Using the entries below, quote exactly the span of lines that begins with the line containing "550x362 pixels." and ends with the final line.

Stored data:
== Segment start ==
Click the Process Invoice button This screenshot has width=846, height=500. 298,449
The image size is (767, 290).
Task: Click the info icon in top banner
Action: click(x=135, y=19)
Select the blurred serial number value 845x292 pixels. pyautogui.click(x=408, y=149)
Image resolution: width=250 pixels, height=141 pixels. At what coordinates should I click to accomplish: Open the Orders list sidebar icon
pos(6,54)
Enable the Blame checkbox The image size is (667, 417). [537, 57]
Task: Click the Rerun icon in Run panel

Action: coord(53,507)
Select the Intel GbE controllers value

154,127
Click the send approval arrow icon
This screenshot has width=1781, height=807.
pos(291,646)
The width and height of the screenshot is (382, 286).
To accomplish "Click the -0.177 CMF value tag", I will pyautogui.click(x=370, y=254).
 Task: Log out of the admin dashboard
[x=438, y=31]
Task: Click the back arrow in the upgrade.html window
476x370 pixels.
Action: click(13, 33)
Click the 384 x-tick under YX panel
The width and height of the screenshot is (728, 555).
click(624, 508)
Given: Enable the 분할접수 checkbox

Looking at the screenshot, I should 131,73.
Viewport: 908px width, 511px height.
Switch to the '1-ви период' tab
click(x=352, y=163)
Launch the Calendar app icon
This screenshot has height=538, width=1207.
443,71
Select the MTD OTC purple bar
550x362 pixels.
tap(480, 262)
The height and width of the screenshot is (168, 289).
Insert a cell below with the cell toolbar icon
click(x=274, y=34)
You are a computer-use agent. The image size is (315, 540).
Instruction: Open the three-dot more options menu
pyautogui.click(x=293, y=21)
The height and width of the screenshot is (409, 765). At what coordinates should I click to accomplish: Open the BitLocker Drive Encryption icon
== Segment end ==
Output below —
550x362 pixels.
tap(480, 262)
The height and width of the screenshot is (168, 289).
Insert a cell below with the cell toolbar icon
click(x=274, y=34)
You are a computer-use agent. The image size is (315, 540).
Instruction: Open the three-dot more options menu
pyautogui.click(x=293, y=21)
The height and width of the screenshot is (409, 765). At what coordinates should I click to accomplish: Open the BitLocker Drive Encryption icon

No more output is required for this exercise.